• **Task set**:
A – In the passage on rural South Africa, rewrite the part that opens with the words containing "Life was so" and closes with "OR Tambo district.", switching "patients" to "visitors".
B – Translate this sentence from the passage on rural South Africa into Spanish: "After filling in forms and having proper eye screenings done, the patients were sent home."
C – Carry on the passage on rural South Africa from its final sentence.

• **Source text**:
Life was so different here. It didn’t even feel like South Africa anymore, but rather as if I’d entered a time warp. For the most part, there were no luxuries, not even the average shopping mall or supermarket. Nothing was within walking distance, yet everybody walked because there wasn’t an alternative. Few people had cars, and if they did, their road worthiness was evidently questionable. But at the same time, it seems joy abounds, especially in children. How they were able to find such happiness in their everyday tough situations was astounding, and I broke out in spontaneous laughter just watching them laugh at each other.
After filling in forms and having proper eye screenings done, the patients were sent home. If they were diagnosed with a cataract, they were booked in for surgery the next day at Zithulele Hospital in the OR Tambo district.
The ophthalmologist explained that cataracts are a normal part of aging, but if they aren’t diagnosed and removed, it can quickly result in a person going blind. A mother or grandmother going blind usually means one of the children needs to leave school to help around the house, to clean, cook, and fetch firewood and water. This results in many children not getting a proper education.

• **Data segment**:
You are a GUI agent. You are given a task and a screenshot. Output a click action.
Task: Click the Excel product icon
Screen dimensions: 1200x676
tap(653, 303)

• **Outputs for the tasks**:
A –
Life was so different here. It didn’t even feel like South Africa anymore, but rather as if I’d entered a time warp. For the most part, there were no luxuries, not even the average shopping mall or supermarket. Nothing was within walking distance, yet everybody walked because there wasn’t an alternative. Few people had cars, and if they did, their road worthiness was evidently questionable. But at the same time, it seems joy abounds, especially in children. How they were able to find such happiness in their everyday tough situations was astounding, and I broke out in spontaneous laughter just watching them laugh at each other.
After filling in forms and having proper eye screenings done, the visitors were sent home. If they were diagnosed with a cataract, they were booked in for surgery the next day at Zithulele Hospital in the OR Tambo district.

B – Después de llenar formularios y de hacerse exámenes de la vista adecuados, los pacientes fueron enviados a casa.

C –
The ophthalmologist allowed me to sit in on two surgeries as he explained what was happening. It’s a fairly simple surgery which takes about five to ten minutes under normal circumstances. In a government hospital, it’s a miracle if three cataract surgeries happen in a day. This team, on the other hand, does up to 20 operations in one day. It’s staggering. Here in a truck, in the middle of nowhere, there is a small group of people restoring the sight of up to 50 people every month. Talk about productivity.
I smiled broadly as I chatted with a man coming out from his surgery with an eye patch over his left eye. He put on his shoes, looked up at me, and said: “These are a size 10, but I actually wear a size 8. I got them at a sale — R150 for two pairs! There were only size 10s left, but I got them anyway. Now I wear them to church because they’re the best shoes to shuffle in when I worship.”
As we drove back to East London after a week off the grid, my eyes wandered over the hundreds of pink and turquoise mud huts scattered across the hills and valleys. My thoughts scrolled through the beautiful faces I encountered — young and old. Then I find myself going over that age-old saying: “We can’t do everything, but we can do something”.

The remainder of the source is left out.